Werkinstructies »
1. Zet in de records alles van de regel met "This screenshot has width=435, height=326." tot en met de regel met "tap(134, 216)" om naar een Markdown-tabel met de kolommen Rij en Regel. Lege regels laat je weg.
2. Schrijf het interviewfragment over het toezicht van de Inspectie en het papierwerk op scholen verder na de laatste zin.

Brondocument »
###

Is daar wel extra budget voor?
“Kijk, dat zijn allemaal zaken waar ik nog mee aan de slag moet. Dat zal de komende tijd uitwijzen. Als het gaat om het creëren van een soort ID-banen, dan is die enveloppe gestationeerd bij een ander departement en moet ik dat eerst overleggen met andere bewindslieden. Ik kijk ook nadrukkelijk naar taken die we als departement zelf kunnen uitvoeren, zoals het verminderen van de hopen papierwerk die op onderwijsmensen afkomen.” Dijksma doelt op haar voornemen om de Inspectie gerichter in te zetten: als scholen het goed doen, kunnen ze minder controles (en dus minder bureaucratisch werk) verwachten. “Als een school goed functioneert, moet je dat als schoolleider ook merken aan de in te vullen papierwinkel. Al is het niet zo dat de Inspectie de school níet meer zal bezoeken. Het zal een andere vorm van toezicht zijn met een andere type belasting.”

###

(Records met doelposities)
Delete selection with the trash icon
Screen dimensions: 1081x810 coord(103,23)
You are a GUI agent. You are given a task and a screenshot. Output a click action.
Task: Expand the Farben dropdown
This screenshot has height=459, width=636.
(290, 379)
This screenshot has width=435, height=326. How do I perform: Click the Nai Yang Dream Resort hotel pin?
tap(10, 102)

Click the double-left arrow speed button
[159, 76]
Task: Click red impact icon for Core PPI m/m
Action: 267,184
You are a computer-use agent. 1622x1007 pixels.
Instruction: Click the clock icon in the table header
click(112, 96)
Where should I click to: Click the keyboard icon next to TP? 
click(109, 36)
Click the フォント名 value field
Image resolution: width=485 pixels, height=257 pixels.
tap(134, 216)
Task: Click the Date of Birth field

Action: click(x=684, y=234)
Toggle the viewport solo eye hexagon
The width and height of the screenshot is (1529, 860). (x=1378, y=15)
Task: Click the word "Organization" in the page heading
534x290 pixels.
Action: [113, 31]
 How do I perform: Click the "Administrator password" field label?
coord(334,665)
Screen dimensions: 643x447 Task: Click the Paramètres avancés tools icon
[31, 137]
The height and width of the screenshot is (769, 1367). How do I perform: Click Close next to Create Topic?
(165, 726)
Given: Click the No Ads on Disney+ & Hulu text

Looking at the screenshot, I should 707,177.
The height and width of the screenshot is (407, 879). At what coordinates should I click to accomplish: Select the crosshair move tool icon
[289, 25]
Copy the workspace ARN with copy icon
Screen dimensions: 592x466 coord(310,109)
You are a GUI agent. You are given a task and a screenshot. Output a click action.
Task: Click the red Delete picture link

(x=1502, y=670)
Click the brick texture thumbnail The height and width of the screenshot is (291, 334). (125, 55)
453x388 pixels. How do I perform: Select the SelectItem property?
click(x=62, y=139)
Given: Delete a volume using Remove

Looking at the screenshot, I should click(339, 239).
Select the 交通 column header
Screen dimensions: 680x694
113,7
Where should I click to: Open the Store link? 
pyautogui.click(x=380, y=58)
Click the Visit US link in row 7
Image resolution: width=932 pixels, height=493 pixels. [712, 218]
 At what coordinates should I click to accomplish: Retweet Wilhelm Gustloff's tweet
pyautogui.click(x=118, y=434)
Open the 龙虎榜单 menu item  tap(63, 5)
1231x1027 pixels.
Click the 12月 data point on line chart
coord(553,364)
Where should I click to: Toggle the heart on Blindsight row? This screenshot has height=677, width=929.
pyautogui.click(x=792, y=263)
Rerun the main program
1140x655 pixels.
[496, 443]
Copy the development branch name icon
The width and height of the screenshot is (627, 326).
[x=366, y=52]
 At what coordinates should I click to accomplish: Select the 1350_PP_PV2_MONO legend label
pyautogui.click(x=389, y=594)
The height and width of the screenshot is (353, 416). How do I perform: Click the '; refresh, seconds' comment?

###

Antwoorden »
1.
| Rij | Regel |
|---|---|
| 1 | This screenshot has width=435, height=326. How do I perform: Click the Nai Yang Dream Resort hotel pin? |
| 2 | tap(10, 102) |
| 3 | Click the double-left arrow speed button |
| 4 | [159, 76] |
| 5 | Task: Click red impact icon for Core PPI m/m |
| 6 | Action: 267,184 |
| 7 | You are a computer-use agent. 1622x1007 pixels. |
| 8 | Instruction: Click the clock icon in the table header |
| 9 | click(112, 96) |
| 10 | Where should I click to: Click the keyboard icon next to TP?  |
| 11 | click(109, 36) |
| 12 | Click the フォント名 value field |
| 13 | Image resolution: width=485 pixels, height=257 pixels. |
| 14 | tap(134, 216) |

2.
U zegt net: geld voor ID-banen moet van een ander departement komen. Maar als u plannen hebt, moet u daar budget bij zien te vinden. Hoe gaat u zich hard maken voor die extra middelen?
“Onderwijs heeft zelf ook een investeringsenveloppe gekregen en daar worden natuurlijk ook plannen uit gefi nancierd. Maar ik kijk zeker verder. Ik kijk met een schuin oog over mijn eigen investeringsenveloppe heen naar andere departementen, om te bezien hoe we van één en één drie kunnen maken. Dat is de mentaliteit die in dit kabinet zo belangrijk is, we hebben gezegd: we doen het samen. Als ik met staatssecretaris Bussemaker een arrangement kan regelen met sport op brede scholen, dan kan dat een meerwaarde hebben.´
Nog een ander coördinerend punt: de buitenschoolse opvang. Gaat dat lukken voor 1 augustus aanstaande?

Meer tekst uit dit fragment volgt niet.